● **Polecenie 1**:
Wypisz bez żadnych zmian cały tekst o nowych transferach Evertonu.
--- Wybrany tekst ---
Everton potwierdza dwa nowe transfery

Everton po raz pierwszy od dawien dawna przystępuje do sezonu jako potencjalny kandydat do spadku. Po ostatnich rozgrywkach, w których na finiszu uratowali się przed degradacją, a latem stracili kluczowego piłkarza – Richarlisona jasne było, że The Toffees muszą się wzmocnić. Przed sezonem do klubu dołączyli James Tarkowski oraz Dwight McNeil i Ruben Vinagre, a już po 1. kolejce Premier League na Goodison Park przyszły kolejne nowe twarze – Conor Coady i Amadou Onana.

REKLAMA

Conor Coady, czyli sprawdzona marka

Coady trafia na Goodison Park na zasadzie rocznego wypożyczenia. Patrząc chłodnym okiem – Everton przeprowadza bardzo mądry ruch. 29-latek to doświadczony i sprawdzony środkowy obrońca na poziomie Premier League. W barwach Wolves zagrał w najwyższej klasie rozgrywkowej w Anglii ponad 150 razy i od awansu w sezonie 2018/19 był szefem defensywy i niekwestionowanym zawodnikiem podstawowego składu. Sytuacja Anglika zmieniła się jednak tego lata. Bruno Lage postanowił wdrożyć w życie plan, z którym przychodził już rok temu, czyli zmianę ustawienia zespołu na czwórkę obrońców. Zawodnikiem, który ucierpiał na tym najbardziej został właśnie Conor Coady, który spotkanie 1. kolejki z Leeds przesiedział na ławce rezerwowych.
--- Dostępne dane ---
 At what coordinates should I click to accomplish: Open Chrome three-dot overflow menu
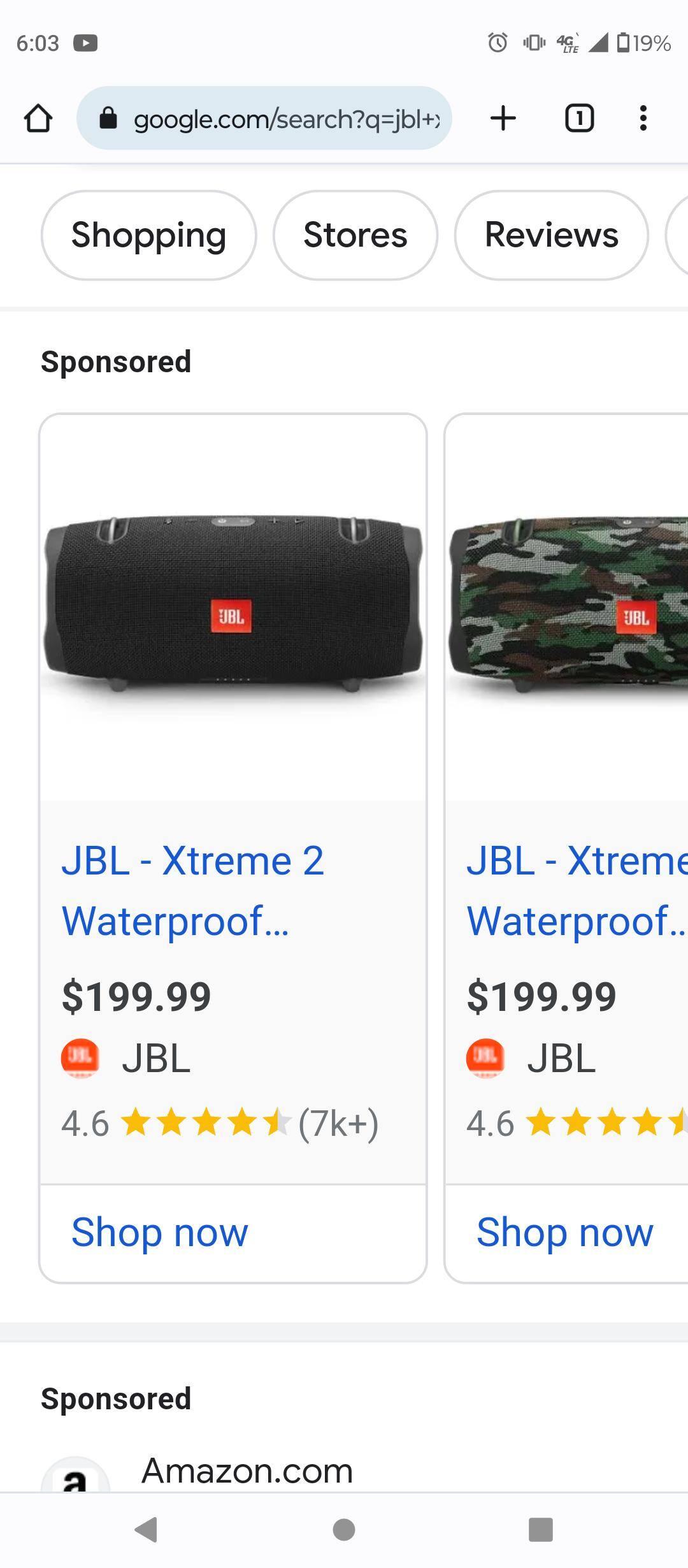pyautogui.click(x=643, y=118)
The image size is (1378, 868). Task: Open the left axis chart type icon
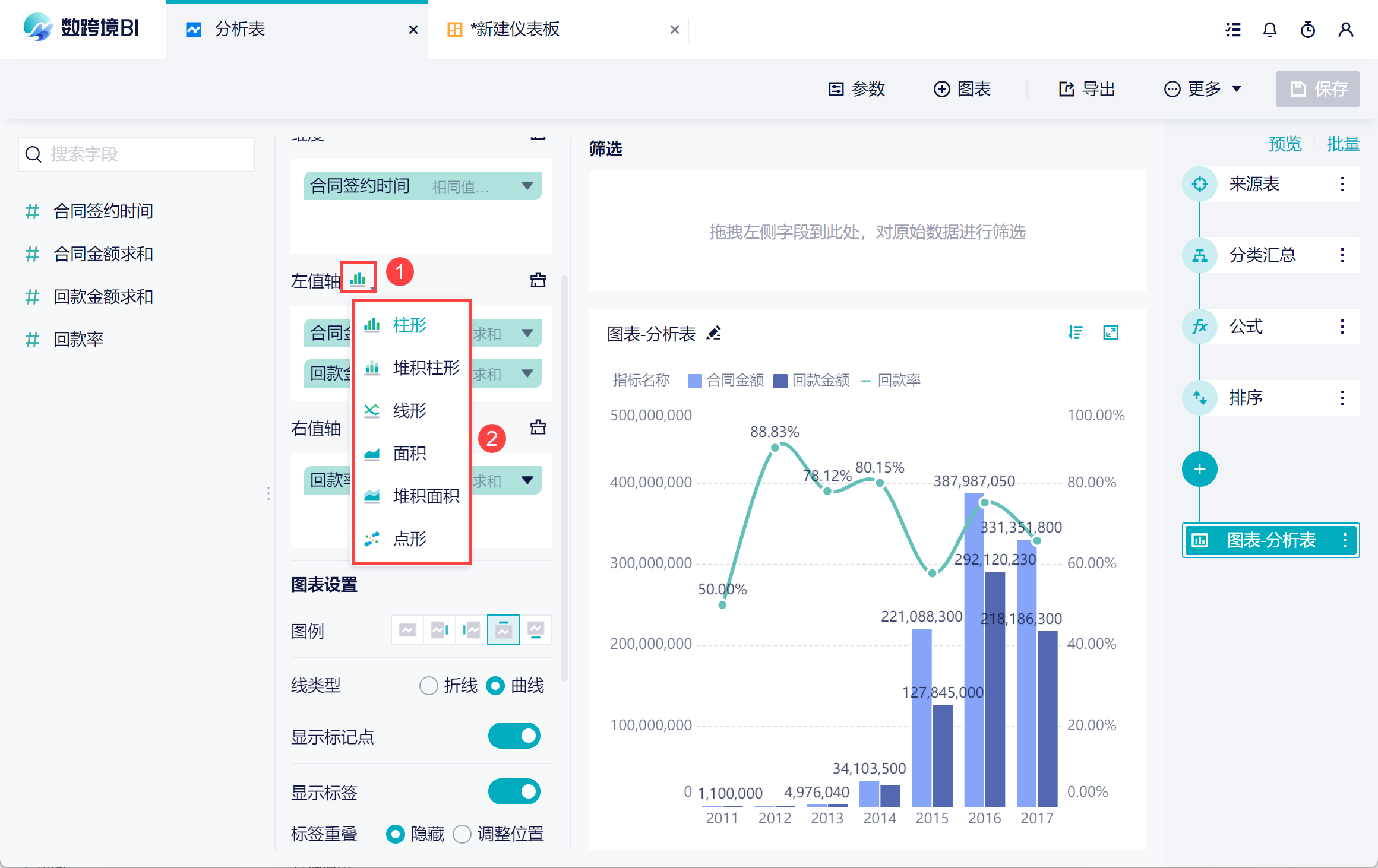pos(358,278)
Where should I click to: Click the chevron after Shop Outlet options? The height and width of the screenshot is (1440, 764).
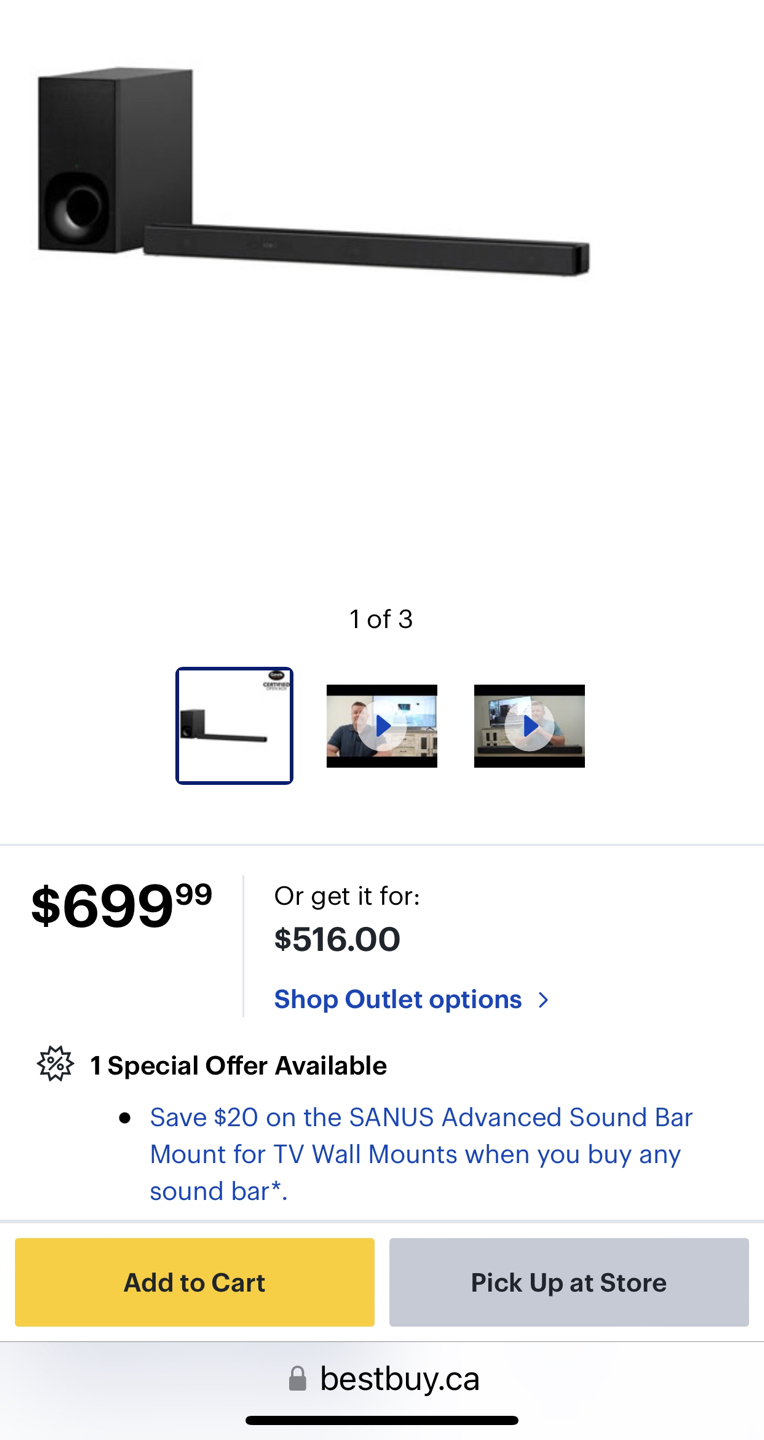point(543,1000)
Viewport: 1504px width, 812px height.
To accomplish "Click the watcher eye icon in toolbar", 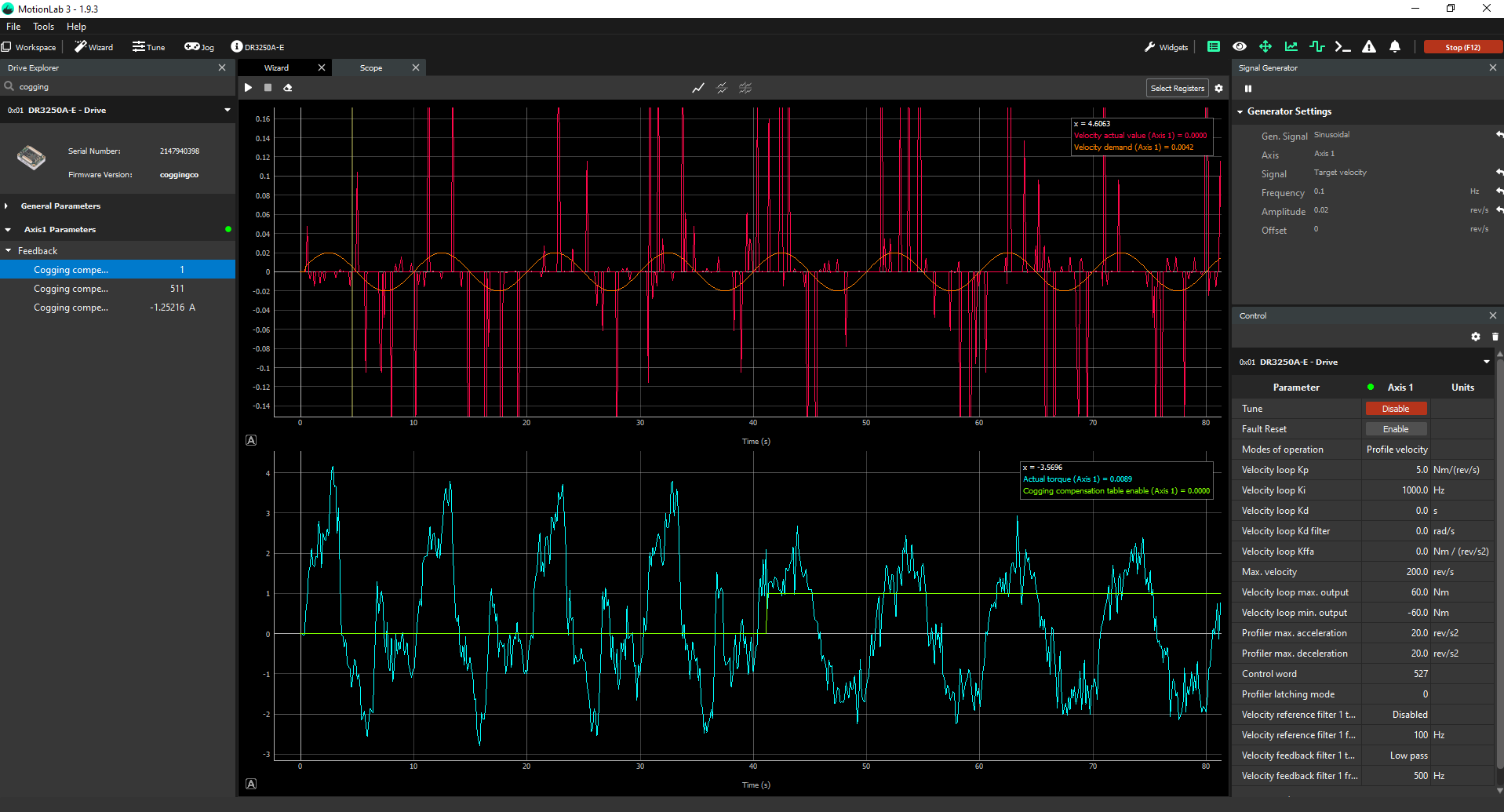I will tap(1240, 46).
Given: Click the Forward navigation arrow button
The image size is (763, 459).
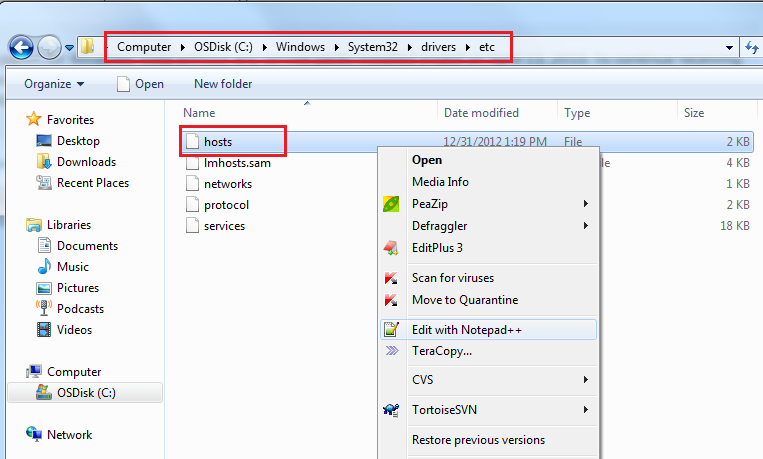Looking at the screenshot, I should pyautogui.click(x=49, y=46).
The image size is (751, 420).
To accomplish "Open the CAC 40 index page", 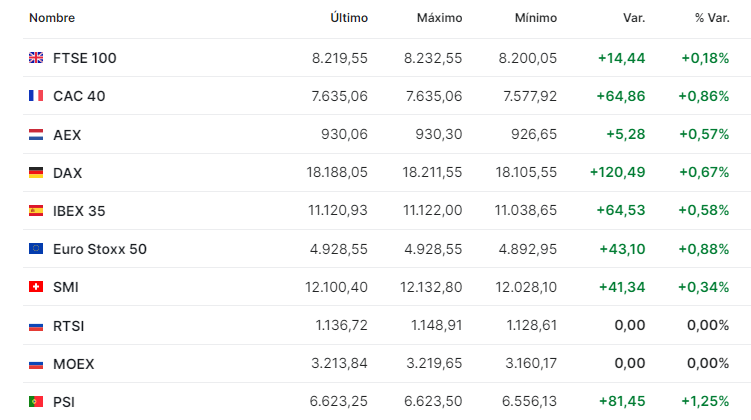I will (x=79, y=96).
---
● **Polecenie 2**:
Wybierz z wpisów wszystkie wiersze zawierające słowo „width” i przepisz je.

● **Pełne rozwiązanie 1**:
Everton potwierdza dwa nowe transfery

Everton po raz pierwszy od dawien dawna przystępuje do sezonu jako potencjalny kandydat do spadku. Po ostatnich rozgrywkach, w których na finiszu uratowali się przed degradacją, a latem stracili kluczowego piłkarza – Richarlisona jasne było, że The Toffees muszą się wzmocnić. Przed sezonem do klubu dołączyli James Tarkowski oraz Dwight McNeil i Ruben Vinagre, a już po 1. kolejce Premier League na Goodison Park przyszły kolejne nowe twarze – Conor Coady i Amadou Onana.

REKLAMA

Conor Coady, czyli sprawdzona marka

Coady trafia na Goodison Park na zasadzie rocznego wypożyczenia. Patrząc chłodnym okiem – Everton przeprowadza bardzo mądry ruch. 29-latek to doświadczony i sprawdzony środkowy obrońca na poziomie Premier League. W barwach Wolves zagrał w najwyższej klasie rozgrywkowej w Anglii ponad 150 razy i od awansu w sezonie 2018/19 był szefem defensywy i niekwestionowanym zawodnikiem podstawowego składu. Sytuacja Anglika zmieniła się jednak tego lata. Bruno Lage postanowił wdrożyć w życie plan, z którym przychodził już rok temu, czyli zmianę ustawienia zespołu na czwórkę obrońców. Zawodnikiem, który ucierpiał na tym najbardziej został właśnie Conor Coady, który spotkanie 1. kolejki z Leeds przesiedział na ławce rezerwowych.

● **Pełne rozwiązanie 2**:
Where should I click to: Click the chevron after Shop Outlet options? The height and width of the screenshot is (1440, 764).
Viewport: 1504px width, 812px height.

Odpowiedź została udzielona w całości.